Yosua and his friends accredit their ability to Adolescent Circles, a programme supported by UNICEF which encourages meaningful participation by providing a space for adolescents to learn how to organize, advocate and take action to bring about change in their lives.

“I especially appreciated the opportunity to learn about how we can change things, from taking part in a local decision-making process where adolescents were invited to consultations for the first time!” Elga, aged 14.

What is meaningful participation?

Adolescent participation has a very specific meaning in the context of human rights. Embodied in the Convention on the Rights of the Child (CRC) in Article 12, the notion of participation recognizes the important roles adolescents can place in shaping their lives and emphasizes the obligations on the State to create the conditions necessary to enable adolescents to express views and have them taken seriously.

UNICEF defines meaningful participation as occurring when adolescent girls and boys, either individually or collectively, form and express their views and influence matters that concern them. Participation opportunities and activities must be inclusive, giving adolescents of varying ages, family wealth levels, and physical, emotional and cognitive abilities the chance to take part in decisions that affect their lives.

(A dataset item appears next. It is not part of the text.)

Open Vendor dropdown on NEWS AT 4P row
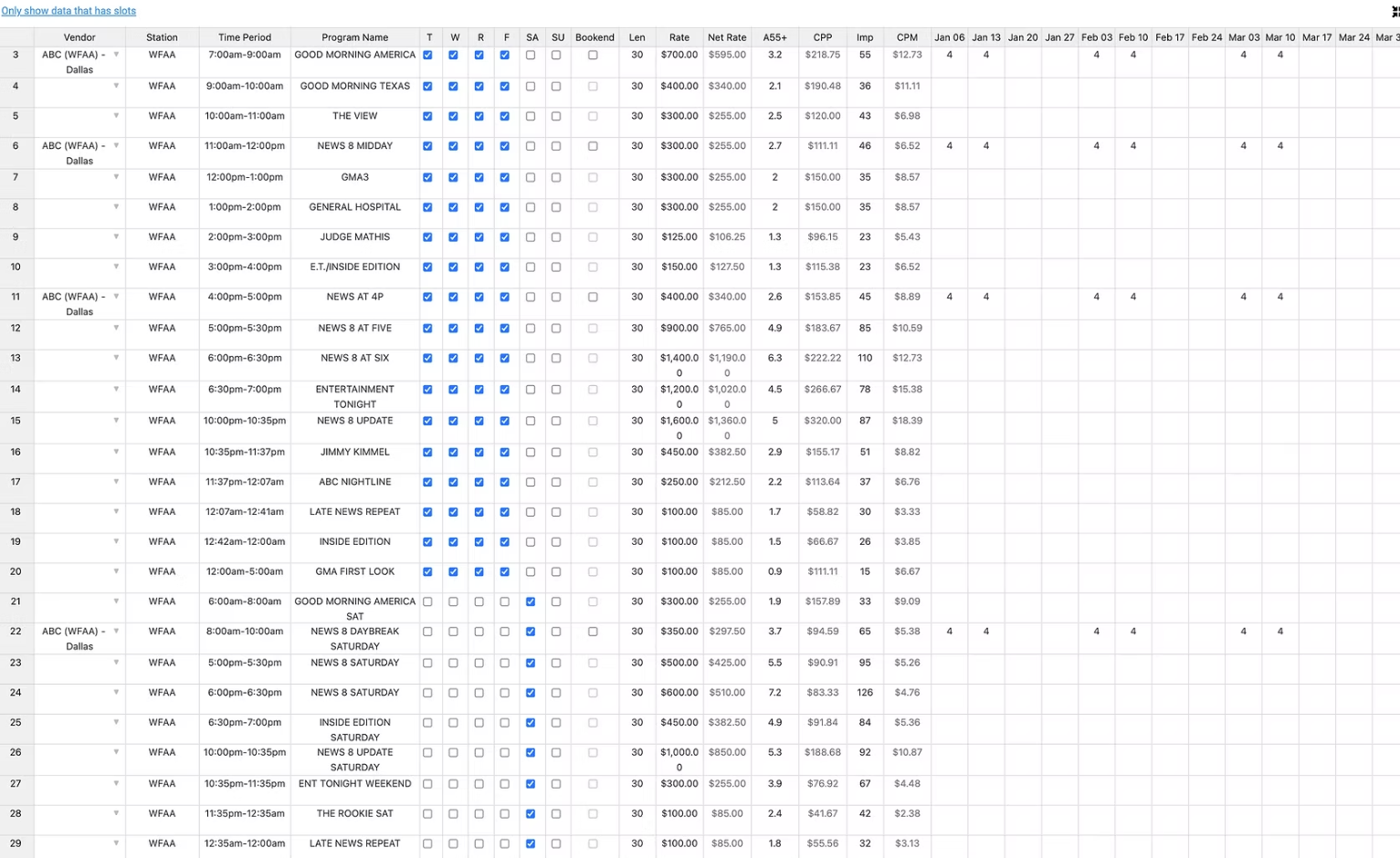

Yosua and his friends reported boosts to their self-confidence and their ability to affect change through their experience in the village affairs.

After participating in a few Adolescent Circles sessions, I feel much more confident to speak up and believe in myself”, says 15-year-old Elga, Yosua’s friend, “I have learned that the key to good communication is listening and really respecting everyone’s opinion.

Communication is one of many skills needed to meaningfully participate in society. Other skills include problem solving, negotiation and stress management, and the development of self-esteem and empathy.

When adolescents are provided the chance to participate, they also are given the chance to acquire or strengthen skills and improve their sense of self: the more adolescents participate, the more skills they develop, the more they feel able to participate.


Towards an universal measurement of adolescent participation

The measurement of how participation takes place and its impact on adolescents’ lives and improved sense of self is a complex undertaking.

Challenges include the extremely varying contextual nature of an adolescent’s life in terms of the ways in which meaningful participation can occur.

How do we measure, for example, meaningful participation for an adolescent boy from a middle-class family living in a North American city, as well as for an uneducated girl from a poor family living in rural Africa?

The Data & Analytics Section (D&A) and the Adolescent Development and Participation Section (ADAP) of UNICEF are undertaking extensive conceptual and methodological work to develop a new approach to measuring participation. In previous efforts, adolescent participation has typically been measured in terms of the existence of legal structures (such as voting age), social and cultural norms around decision-making, involvement in programmes or activities aimed at fostering skill development, membership in certain groups, or use of online or offline platforms which give adolescents a voice.

The new approach proposed by UNICEF focuses on participation by adolescents in decision making related to important matters that concern them directly and indirectly. The objective is to capture experiences of participation that have a positive impact on adolescent wellbeing, and to measure how participation influences the development of core competencies and soft skills such as self-confidence, motivation, ability to form and express views, negotiation and communication, and the belief in the capacity to bring about change in life.

A conceptual framework on adolescent participation has been finalized and technical consultations have been held to support the development of measurement tools, including indicators and questionnaires for data collection. Testing of the tools in different countries will follow, leading to the creation of a universal measurement instrument capable of capturing participation across cultures and socio-economics contexts.

The questionnaires will be developed to be suitable for use in population-based measurement efforts, including household- and school-based surveys. Once finalized, these measurement tools will allow policy-makers to assess the extent to which adolescents are able to participate in their families, communities and societies, and to measure the impacts of interventions aimed at fostering skills development.